Equinox
I’ve recently finished writing another novel. It has nothing to do with Clandestina, my only published novel so far, but I feel this story has made me experience an equinox within myself.
The creative process has been cathartic, and I truly feel that, through writing this latest novel, I’ve grown — both as a person and as a writer.
Writing transforms me. I believe it makes me a better human being, and still, the creative process never fails to surprise me.
I constantly ask myself how immersing so deeply in the pain of my characters, imagining even their most mundane lives, could have led me to such an intense transformation: from not wanting to feel, to feeling deeply; from being frozen, to embracing the most human warmth; from absolute darkness, to the most illuminating light.

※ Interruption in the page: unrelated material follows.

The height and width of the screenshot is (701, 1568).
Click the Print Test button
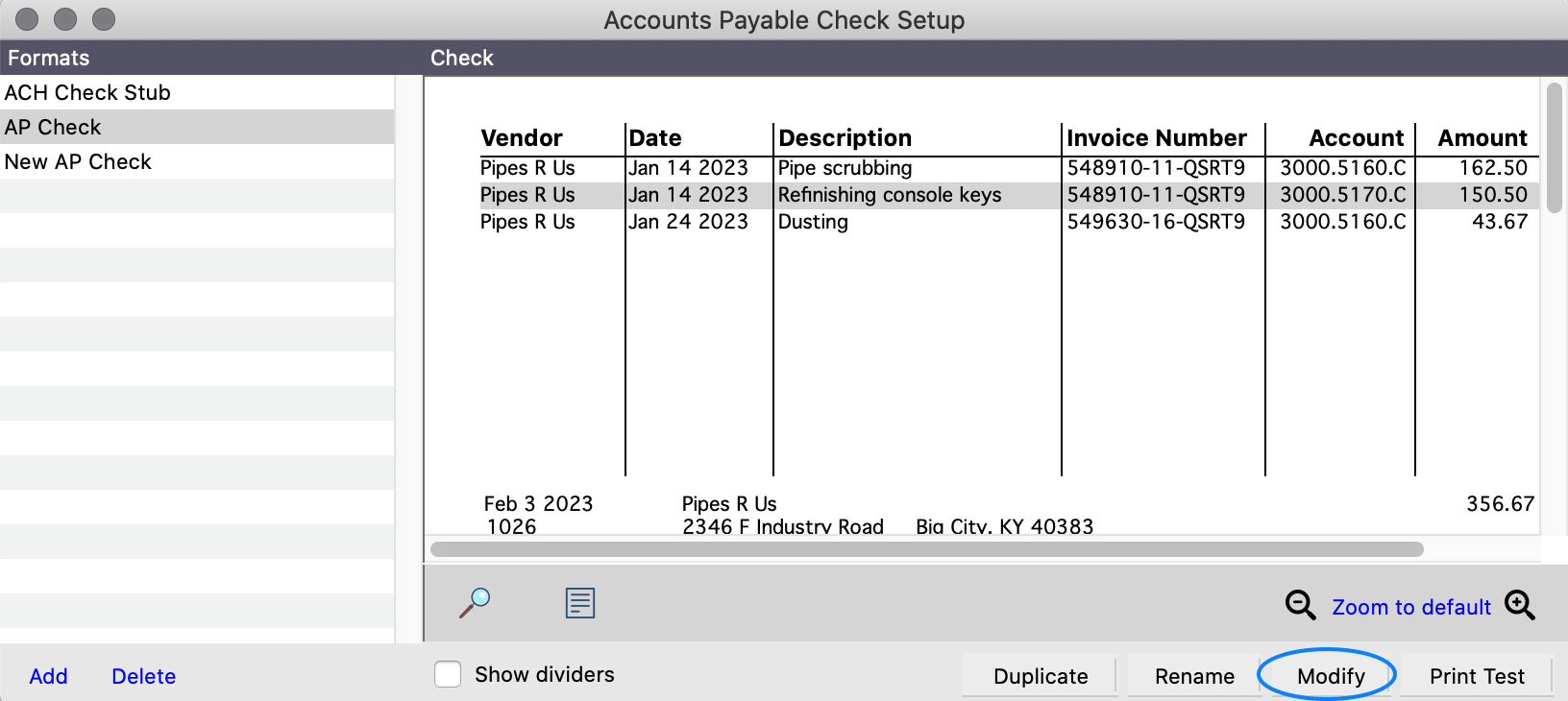pos(1476,676)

I’ve always thought that time changes us all, though we barely notice it happening.
At first, we may resist change, clinging to appearances and form, reluctant to open our eyes to the most honest reality. But then, something happens: truth finds us, and change becomes inevitable. We realise that, until then, we had been moving in circles, repeating the same pattern over and over again… until one day, we think: What if I close the circle? And it is then that change occurs, and we are released from that weight. Change makes us feel free.
Life makes us change.
Writing makes me feel freedom.
Each novel I finish is a circle closed: it leaves me lighter, freer, happier.
Perhaps because now I write from emotion, from the place that moves and touches me the most… far more than I ever did with Clandestina.
I smile, because once again, I feel the equinox within me.